More than 340,000 people, including more than 100,000 civilians, have been killed since the start of the war in Syria in 2011, the Syrian Observatory for Human Rights (OSDH) said Friday.

This new record is being announced as several foreign powers intensify their diplomatic efforts to end this deadly conflict, and a few days before a new round of peace talks under the auspices of the United Nations. Geneva.

The Observatory, which has an extensive network of sources in the country at war, has documented the death of 343,511 people in Syrian territory between mid-March 2011 and the beginning of November 2017.

Among them are 102,618 civilians, including nearly 19,000 children and 12,000 women, the same source told AFP.

According to the OSDH, more than 119,000 members of the pro-government forces were killed, including 62,000 Syrian soldiers and 1,556 Lebanese Hezbollah members.

Meanwhile, some 59,000 rebel faction and Syrian Democratic Forces (SDF) fighters - a Washington-backed Arab-Kurdish alliance - have been killed.
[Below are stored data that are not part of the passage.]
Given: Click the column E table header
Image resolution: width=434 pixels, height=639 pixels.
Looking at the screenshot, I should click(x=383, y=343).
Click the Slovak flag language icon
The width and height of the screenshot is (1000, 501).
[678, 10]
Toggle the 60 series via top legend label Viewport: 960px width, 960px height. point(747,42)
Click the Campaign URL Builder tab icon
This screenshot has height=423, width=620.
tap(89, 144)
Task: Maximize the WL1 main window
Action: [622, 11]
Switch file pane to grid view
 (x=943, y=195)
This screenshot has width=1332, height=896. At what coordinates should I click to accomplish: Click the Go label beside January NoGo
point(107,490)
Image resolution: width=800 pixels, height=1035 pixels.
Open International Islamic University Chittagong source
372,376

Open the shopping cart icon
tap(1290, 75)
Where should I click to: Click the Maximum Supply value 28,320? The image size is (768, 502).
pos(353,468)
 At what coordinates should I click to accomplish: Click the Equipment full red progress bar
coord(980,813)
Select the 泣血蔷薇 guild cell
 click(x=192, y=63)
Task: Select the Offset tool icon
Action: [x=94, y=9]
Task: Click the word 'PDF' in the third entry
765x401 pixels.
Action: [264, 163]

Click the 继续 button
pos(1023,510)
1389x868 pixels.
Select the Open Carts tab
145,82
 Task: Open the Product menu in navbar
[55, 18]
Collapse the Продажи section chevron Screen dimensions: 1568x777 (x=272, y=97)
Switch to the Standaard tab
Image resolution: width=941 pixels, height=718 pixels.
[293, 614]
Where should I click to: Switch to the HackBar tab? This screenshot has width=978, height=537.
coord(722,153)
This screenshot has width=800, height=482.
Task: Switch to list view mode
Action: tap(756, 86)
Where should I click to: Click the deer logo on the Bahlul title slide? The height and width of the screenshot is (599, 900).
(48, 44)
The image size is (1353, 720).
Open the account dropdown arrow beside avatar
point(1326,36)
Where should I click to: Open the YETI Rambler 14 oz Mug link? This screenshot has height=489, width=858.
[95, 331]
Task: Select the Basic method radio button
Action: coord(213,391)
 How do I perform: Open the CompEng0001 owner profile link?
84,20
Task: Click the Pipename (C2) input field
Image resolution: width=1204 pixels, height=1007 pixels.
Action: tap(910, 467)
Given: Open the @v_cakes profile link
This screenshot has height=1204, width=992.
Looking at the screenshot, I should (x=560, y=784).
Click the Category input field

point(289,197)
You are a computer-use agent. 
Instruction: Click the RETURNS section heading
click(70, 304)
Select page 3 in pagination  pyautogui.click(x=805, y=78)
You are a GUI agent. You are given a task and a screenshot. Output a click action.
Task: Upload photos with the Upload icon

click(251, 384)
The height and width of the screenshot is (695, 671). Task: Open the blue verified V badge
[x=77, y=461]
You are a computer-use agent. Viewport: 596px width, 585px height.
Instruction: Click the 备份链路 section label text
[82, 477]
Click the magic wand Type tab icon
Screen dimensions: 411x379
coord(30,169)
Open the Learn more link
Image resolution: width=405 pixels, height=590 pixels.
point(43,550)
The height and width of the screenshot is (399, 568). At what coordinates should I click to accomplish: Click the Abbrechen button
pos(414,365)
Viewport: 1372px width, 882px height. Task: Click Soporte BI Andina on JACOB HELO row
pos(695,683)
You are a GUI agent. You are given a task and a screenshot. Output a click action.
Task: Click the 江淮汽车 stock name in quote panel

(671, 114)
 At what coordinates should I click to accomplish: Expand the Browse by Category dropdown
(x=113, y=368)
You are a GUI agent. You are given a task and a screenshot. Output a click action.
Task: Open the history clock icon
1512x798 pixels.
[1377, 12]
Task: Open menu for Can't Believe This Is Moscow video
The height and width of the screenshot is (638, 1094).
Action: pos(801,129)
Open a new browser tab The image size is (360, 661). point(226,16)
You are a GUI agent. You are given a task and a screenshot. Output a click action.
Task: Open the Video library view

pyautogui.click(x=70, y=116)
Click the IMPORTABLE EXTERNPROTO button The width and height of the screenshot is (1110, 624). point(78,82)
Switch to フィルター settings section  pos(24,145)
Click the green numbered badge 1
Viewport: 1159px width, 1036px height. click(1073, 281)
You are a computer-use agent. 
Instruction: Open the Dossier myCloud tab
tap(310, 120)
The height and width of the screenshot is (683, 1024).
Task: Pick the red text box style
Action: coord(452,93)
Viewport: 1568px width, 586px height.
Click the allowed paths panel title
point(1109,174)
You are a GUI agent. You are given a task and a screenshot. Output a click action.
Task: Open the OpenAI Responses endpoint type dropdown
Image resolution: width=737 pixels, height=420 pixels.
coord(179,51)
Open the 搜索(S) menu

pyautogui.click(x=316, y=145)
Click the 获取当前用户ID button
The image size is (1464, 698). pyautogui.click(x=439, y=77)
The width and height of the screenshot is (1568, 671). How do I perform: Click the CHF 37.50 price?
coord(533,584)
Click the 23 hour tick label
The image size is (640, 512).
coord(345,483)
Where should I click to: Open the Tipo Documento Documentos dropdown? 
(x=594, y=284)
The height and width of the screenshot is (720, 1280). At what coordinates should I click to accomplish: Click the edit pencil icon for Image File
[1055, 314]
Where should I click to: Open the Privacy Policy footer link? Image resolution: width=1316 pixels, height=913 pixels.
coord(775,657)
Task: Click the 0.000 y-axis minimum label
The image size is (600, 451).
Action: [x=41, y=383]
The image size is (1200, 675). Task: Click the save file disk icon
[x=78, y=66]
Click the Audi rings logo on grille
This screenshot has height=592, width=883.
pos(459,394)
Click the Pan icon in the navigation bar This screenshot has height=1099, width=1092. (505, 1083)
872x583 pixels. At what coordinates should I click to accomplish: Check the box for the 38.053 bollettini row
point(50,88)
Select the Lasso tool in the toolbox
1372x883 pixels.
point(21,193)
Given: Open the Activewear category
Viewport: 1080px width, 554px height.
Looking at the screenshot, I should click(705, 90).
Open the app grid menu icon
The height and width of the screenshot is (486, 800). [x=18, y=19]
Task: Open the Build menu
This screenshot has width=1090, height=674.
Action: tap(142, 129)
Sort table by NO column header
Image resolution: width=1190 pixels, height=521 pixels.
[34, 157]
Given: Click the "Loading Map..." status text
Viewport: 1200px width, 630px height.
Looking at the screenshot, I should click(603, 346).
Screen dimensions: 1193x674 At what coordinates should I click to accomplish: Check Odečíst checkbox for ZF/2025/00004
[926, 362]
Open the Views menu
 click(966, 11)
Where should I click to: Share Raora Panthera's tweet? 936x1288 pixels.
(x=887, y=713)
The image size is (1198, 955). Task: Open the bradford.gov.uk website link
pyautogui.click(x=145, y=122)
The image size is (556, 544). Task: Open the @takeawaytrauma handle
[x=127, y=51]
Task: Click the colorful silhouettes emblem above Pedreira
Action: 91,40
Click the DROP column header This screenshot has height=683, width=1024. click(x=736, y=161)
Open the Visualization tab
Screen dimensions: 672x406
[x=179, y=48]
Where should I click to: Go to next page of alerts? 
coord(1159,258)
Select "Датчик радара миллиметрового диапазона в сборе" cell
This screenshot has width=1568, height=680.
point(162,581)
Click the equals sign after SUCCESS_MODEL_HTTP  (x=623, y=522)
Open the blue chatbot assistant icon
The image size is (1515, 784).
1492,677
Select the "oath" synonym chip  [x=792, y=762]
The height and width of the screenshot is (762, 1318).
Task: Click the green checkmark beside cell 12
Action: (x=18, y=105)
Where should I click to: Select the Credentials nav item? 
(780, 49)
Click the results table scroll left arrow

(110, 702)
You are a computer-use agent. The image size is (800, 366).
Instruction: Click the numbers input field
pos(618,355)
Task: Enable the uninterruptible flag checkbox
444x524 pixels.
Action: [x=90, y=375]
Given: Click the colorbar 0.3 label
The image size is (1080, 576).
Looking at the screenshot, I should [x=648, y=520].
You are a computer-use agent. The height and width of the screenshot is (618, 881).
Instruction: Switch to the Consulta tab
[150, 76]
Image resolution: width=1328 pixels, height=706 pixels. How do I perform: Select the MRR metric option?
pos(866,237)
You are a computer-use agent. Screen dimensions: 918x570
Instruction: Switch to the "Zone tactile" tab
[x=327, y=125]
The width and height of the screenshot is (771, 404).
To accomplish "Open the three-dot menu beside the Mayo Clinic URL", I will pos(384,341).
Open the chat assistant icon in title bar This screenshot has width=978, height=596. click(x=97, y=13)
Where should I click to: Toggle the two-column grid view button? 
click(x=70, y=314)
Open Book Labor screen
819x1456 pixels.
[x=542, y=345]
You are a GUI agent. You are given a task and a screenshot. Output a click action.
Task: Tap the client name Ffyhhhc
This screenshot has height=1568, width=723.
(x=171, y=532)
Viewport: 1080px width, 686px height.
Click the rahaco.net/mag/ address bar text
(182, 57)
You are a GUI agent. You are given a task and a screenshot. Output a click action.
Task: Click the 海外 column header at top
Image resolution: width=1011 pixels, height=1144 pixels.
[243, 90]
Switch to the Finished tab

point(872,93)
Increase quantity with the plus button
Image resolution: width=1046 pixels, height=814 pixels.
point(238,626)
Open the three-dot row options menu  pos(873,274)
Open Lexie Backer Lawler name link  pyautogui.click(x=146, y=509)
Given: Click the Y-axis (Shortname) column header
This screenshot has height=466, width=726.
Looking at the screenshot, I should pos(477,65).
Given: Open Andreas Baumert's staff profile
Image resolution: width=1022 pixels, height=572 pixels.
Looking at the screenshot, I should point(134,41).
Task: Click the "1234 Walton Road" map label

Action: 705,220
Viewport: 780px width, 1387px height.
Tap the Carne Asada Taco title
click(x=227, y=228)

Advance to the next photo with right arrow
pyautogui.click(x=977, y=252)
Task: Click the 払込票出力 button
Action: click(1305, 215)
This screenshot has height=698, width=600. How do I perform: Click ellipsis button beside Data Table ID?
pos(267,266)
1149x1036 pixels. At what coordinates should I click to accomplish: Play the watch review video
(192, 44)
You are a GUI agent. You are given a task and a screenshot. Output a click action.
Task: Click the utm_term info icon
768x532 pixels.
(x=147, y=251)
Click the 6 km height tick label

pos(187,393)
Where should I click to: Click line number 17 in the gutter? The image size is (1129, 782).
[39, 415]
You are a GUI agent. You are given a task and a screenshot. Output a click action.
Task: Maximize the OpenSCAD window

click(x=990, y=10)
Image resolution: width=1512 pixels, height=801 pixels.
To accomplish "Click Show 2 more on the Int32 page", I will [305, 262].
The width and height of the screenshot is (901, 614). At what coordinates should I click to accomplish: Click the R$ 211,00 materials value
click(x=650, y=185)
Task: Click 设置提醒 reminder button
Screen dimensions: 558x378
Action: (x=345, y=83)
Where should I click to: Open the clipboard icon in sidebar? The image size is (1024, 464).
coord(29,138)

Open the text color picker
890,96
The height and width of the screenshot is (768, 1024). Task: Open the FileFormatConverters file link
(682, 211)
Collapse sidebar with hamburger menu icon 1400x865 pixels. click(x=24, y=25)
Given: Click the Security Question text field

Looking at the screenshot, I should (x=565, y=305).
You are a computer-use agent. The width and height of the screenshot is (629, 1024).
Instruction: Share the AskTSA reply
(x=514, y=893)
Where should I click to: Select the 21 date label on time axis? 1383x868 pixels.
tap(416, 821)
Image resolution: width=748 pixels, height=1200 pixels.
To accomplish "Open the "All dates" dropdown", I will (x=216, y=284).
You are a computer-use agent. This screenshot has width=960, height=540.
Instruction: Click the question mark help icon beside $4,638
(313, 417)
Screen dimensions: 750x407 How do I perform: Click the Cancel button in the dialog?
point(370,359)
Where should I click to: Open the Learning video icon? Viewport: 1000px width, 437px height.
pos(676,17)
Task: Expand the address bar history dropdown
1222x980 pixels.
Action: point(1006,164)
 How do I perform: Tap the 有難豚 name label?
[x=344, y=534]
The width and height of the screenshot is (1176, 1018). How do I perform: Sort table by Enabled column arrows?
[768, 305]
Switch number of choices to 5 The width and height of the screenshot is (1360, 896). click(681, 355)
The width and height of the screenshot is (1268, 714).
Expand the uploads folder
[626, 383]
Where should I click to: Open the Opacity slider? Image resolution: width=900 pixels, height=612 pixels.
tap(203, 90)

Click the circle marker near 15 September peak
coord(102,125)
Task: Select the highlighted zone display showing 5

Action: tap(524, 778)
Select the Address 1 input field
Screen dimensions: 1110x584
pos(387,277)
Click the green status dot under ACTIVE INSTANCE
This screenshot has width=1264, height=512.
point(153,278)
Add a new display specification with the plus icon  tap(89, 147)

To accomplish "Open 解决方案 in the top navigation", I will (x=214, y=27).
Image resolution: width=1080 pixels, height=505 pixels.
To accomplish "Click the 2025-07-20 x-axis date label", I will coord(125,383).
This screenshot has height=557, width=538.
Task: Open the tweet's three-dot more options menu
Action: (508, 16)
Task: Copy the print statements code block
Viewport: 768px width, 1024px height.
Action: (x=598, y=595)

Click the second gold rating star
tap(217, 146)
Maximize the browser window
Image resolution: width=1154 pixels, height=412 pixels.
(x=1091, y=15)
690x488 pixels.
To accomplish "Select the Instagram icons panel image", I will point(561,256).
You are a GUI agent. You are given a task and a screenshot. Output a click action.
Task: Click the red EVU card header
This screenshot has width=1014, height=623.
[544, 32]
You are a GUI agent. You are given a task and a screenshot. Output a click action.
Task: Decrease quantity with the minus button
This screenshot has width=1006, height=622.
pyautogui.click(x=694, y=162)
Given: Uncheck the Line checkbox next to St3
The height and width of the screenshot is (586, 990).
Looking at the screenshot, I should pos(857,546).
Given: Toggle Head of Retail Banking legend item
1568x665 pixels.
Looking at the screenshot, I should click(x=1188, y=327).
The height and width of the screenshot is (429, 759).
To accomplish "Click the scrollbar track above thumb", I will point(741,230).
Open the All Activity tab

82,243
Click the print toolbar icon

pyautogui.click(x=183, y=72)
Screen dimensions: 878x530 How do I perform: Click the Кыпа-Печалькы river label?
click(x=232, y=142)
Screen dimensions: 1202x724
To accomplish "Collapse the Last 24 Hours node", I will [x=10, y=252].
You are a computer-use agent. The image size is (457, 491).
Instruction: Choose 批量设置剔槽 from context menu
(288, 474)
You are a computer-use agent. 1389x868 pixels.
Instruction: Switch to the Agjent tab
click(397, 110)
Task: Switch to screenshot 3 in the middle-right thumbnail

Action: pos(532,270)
The deaths also include more than 62,200 fighters from the various jihadist groups, an increase of 4,000 deaths compared to the latest report of the OSDH published in July.

In the last four months, some 12,000 people have been killed throughout Syria, including 3001 civilians.

A "de-escalation" agreement was reached in May, bringing relative calm to some parts of the country, but the violence exploded elsewhere.

"Even though the de-escalation agreements have reduced the toll of civilian casualties, the violent offensives against ISIS in other areas have resulted in civilians dying at the same rate," says OSDH director Rami Abdel Rahman. .

Russian-backed regime forces and Syrian and Kurdish fighters, backed by the US, have been conducting separate offensives in recent months against the Islamic State (IS) armed group, including in Raqa (north) and Deir Ezzor. (East).

Triggered in 2011 with the repression of pacifist protests by the regime, the conflict in Syria has become more complex over the years with the involvement of foreign countries and jihadist groups in an increasingly fragmented territory.